___ RECORDS FOR THE TASK

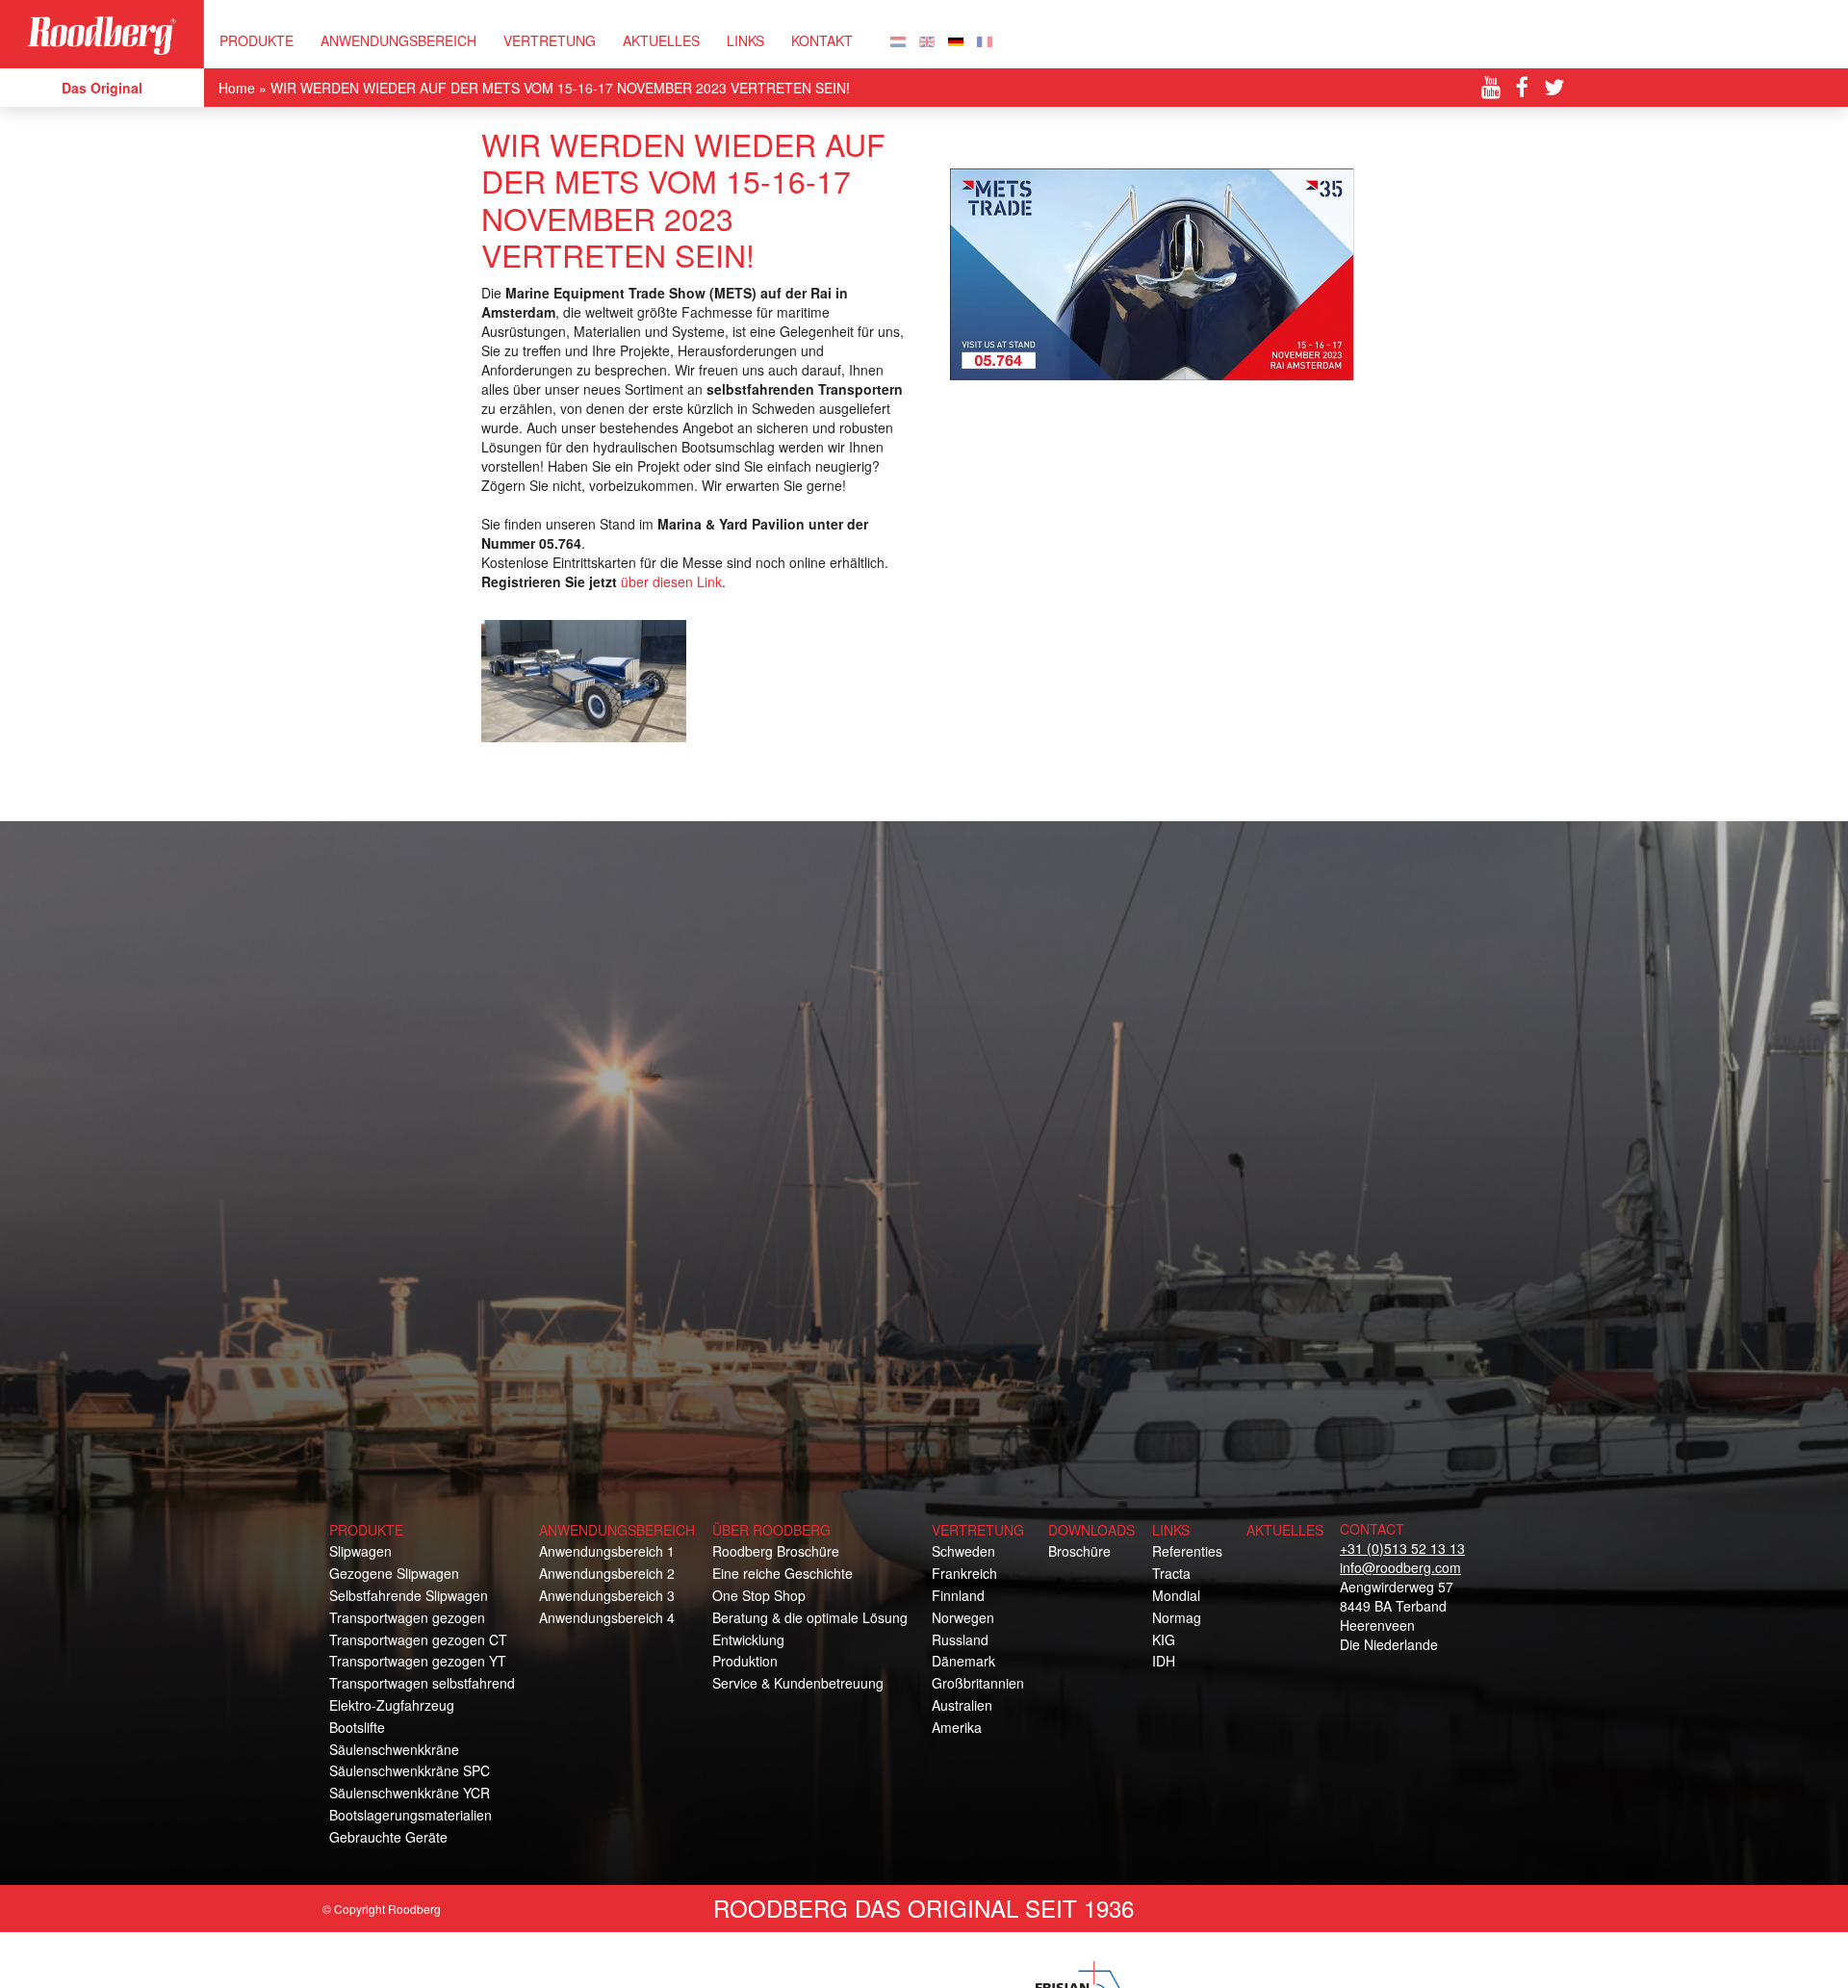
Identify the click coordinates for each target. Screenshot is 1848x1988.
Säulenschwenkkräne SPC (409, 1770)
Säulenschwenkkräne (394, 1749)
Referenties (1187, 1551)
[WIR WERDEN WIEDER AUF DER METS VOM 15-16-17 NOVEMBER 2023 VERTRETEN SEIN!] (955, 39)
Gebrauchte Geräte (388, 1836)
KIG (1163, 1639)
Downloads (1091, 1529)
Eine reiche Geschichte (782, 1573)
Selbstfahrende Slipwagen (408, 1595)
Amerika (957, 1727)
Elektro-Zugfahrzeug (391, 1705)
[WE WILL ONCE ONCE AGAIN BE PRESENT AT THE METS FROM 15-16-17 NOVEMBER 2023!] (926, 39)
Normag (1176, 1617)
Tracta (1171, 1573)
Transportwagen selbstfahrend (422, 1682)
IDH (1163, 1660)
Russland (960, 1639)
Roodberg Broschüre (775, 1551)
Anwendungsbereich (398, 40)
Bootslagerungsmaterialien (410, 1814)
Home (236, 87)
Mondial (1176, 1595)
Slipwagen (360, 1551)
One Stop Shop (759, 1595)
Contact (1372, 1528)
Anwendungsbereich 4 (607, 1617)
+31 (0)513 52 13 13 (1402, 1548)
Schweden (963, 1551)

______

Above are the records; give them all again exactly, apart from the pictures.

Identify the click coordinates for each target. Screenshot is 1848x1988.
Säulenschwenkkräne SPC (409, 1770)
Säulenschwenkkräne (394, 1749)
Referenties (1187, 1551)
[WIR WERDEN WIEDER AUF DER METS VOM 15-16-17 NOVEMBER 2023 VERTRETEN SEIN!] (955, 39)
Gebrauchte Geräte (388, 1836)
KIG (1163, 1639)
Downloads (1091, 1529)
Eine reiche Geschichte (782, 1573)
Selbstfahrende Slipwagen (408, 1595)
Amerika (957, 1727)
Elektro-Zugfahrzeug (391, 1705)
[WE WILL ONCE ONCE AGAIN BE PRESENT AT THE METS FROM 15-16-17 NOVEMBER 2023!] (926, 39)
Normag (1176, 1617)
Tracta (1171, 1573)
Transportwagen selbstfahrend (422, 1682)
IDH (1163, 1660)
Russland (960, 1639)
Roodberg Broschüre (775, 1551)
Anwendungsbereich (398, 40)
Bootslagerungsmaterialien (410, 1814)
Home (236, 87)
Mondial (1176, 1595)
Slipwagen (360, 1551)
One Stop Shop (759, 1595)
Contact (1372, 1528)
Anwendungsbereich 4 (607, 1617)
+31 (0)513 52 13 13 (1402, 1548)
Schweden (963, 1551)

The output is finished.